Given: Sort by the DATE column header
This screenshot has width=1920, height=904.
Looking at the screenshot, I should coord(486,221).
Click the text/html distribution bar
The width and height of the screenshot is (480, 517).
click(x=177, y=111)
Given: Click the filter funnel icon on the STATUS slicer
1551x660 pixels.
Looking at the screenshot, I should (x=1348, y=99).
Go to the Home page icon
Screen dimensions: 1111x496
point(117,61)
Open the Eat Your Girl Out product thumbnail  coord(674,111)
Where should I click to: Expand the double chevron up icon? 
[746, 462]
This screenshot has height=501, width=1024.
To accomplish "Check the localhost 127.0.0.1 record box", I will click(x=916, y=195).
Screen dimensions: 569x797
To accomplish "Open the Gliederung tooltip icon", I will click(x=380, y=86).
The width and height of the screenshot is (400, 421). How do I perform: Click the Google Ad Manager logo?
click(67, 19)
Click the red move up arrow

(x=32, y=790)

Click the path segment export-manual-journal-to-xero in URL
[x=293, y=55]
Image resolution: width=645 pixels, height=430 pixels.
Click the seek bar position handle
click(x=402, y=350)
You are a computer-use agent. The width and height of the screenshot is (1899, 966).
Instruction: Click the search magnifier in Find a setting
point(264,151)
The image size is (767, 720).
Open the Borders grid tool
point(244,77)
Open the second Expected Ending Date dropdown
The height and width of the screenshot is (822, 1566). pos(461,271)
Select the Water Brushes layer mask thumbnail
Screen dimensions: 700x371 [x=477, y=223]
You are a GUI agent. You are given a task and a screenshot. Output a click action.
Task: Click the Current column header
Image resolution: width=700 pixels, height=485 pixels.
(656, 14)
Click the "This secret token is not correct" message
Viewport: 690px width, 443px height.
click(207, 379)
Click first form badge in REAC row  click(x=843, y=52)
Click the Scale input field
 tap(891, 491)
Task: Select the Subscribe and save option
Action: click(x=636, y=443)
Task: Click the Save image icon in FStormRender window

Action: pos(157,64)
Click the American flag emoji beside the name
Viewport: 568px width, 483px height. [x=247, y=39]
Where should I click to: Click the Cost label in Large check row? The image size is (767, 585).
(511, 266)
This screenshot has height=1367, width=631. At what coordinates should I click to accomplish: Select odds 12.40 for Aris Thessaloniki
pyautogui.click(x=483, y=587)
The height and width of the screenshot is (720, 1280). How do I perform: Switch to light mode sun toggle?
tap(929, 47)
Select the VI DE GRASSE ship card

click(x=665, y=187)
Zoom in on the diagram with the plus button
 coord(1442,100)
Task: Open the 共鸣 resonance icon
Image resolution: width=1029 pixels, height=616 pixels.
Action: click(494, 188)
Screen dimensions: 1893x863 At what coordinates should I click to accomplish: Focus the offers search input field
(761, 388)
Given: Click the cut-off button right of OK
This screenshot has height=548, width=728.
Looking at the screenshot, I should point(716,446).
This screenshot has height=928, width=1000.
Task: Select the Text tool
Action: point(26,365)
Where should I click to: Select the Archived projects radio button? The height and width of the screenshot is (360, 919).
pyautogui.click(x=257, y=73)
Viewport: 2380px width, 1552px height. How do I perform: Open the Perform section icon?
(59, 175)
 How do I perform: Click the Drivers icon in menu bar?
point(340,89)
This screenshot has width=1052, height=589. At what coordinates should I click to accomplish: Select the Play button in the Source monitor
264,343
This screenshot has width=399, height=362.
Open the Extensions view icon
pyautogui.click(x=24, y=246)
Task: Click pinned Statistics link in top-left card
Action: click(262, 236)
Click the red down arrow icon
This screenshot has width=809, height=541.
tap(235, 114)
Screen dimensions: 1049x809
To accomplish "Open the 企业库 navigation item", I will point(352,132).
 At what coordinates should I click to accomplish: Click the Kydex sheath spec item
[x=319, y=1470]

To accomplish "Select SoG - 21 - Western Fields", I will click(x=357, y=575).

### [TASK DIRECTIONS]
Please restate the data word for word, every record included.

### [WRITTEN SOLUTION]
Given: Sort by the DATE column header
This screenshot has width=1920, height=904.
Looking at the screenshot, I should coord(486,221).
Click the text/html distribution bar
The width and height of the screenshot is (480, 517).
click(x=177, y=111)
Given: Click the filter funnel icon on the STATUS slicer
1551x660 pixels.
Looking at the screenshot, I should (x=1348, y=99).
Go to the Home page icon
Screen dimensions: 1111x496
point(117,61)
Open the Eat Your Girl Out product thumbnail  coord(674,111)
Where should I click to: Expand the double chevron up icon? 
[746, 462]
This screenshot has height=501, width=1024.
To accomplish "Check the localhost 127.0.0.1 record box", I will click(x=916, y=195).
Screen dimensions: 569x797
To accomplish "Open the Gliederung tooltip icon", I will click(x=380, y=86).
The width and height of the screenshot is (400, 421). How do I perform: Click the Google Ad Manager logo?
click(67, 19)
Click the red move up arrow

(x=32, y=790)

Click the path segment export-manual-journal-to-xero in URL
[x=293, y=55]
Image resolution: width=645 pixels, height=430 pixels.
Click the seek bar position handle
click(x=402, y=350)
You are a computer-use agent. The width and height of the screenshot is (1899, 966).
Instruction: Click the search magnifier in Find a setting
point(264,151)
The image size is (767, 720).
Open the Borders grid tool
point(244,77)
Open the second Expected Ending Date dropdown
The height and width of the screenshot is (822, 1566). pos(461,271)
Select the Water Brushes layer mask thumbnail
Screen dimensions: 700x371 [x=477, y=223]
You are a GUI agent. You are given a task and a screenshot. Output a click action.
Task: Click the Current column header
Image resolution: width=700 pixels, height=485 pixels.
(656, 14)
Click the "This secret token is not correct" message
Viewport: 690px width, 443px height.
click(207, 379)
Click first form badge in REAC row  click(x=843, y=52)
Click the Scale input field
 tap(891, 491)
Task: Select the Subscribe and save option
Action: click(x=636, y=443)
Task: Click the Save image icon in FStormRender window

Action: pos(157,64)
Click the American flag emoji beside the name
Viewport: 568px width, 483px height. [x=247, y=39]
Where should I click to: Click the Cost label in Large check row? The image size is (767, 585).
(511, 266)
This screenshot has height=1367, width=631. At what coordinates should I click to accomplish: Select odds 12.40 for Aris Thessaloniki
pyautogui.click(x=483, y=587)
The height and width of the screenshot is (720, 1280). How do I perform: Switch to light mode sun toggle?
tap(929, 47)
Select the VI DE GRASSE ship card

click(x=665, y=187)
Zoom in on the diagram with the plus button
 coord(1442,100)
Task: Open the 共鸣 resonance icon
Image resolution: width=1029 pixels, height=616 pixels.
Action: click(494, 188)
Screen dimensions: 1893x863 At what coordinates should I click to accomplish: Focus the offers search input field
(761, 388)
Given: Click the cut-off button right of OK
This screenshot has height=548, width=728.
Looking at the screenshot, I should point(716,446).
This screenshot has height=928, width=1000.
Task: Select the Text tool
Action: point(26,365)
Where should I click to: Select the Archived projects radio button? The height and width of the screenshot is (360, 919).
pyautogui.click(x=257, y=73)
Viewport: 2380px width, 1552px height. How do I perform: Open the Perform section icon?
(59, 175)
 How do I perform: Click the Drivers icon in menu bar?
point(340,89)
This screenshot has width=1052, height=589. At what coordinates should I click to accomplish: Select the Play button in the Source monitor
264,343
This screenshot has width=399, height=362.
Open the Extensions view icon
pyautogui.click(x=24, y=246)
Task: Click pinned Statistics link in top-left card
Action: click(262, 236)
Click the red down arrow icon
This screenshot has width=809, height=541.
tap(235, 114)
Screen dimensions: 1049x809
To accomplish "Open the 企业库 navigation item", I will point(352,132).
 At what coordinates should I click to accomplish: Click the Kydex sheath spec item
[x=319, y=1470]

To accomplish "Select SoG - 21 - Western Fields", I will click(x=357, y=575).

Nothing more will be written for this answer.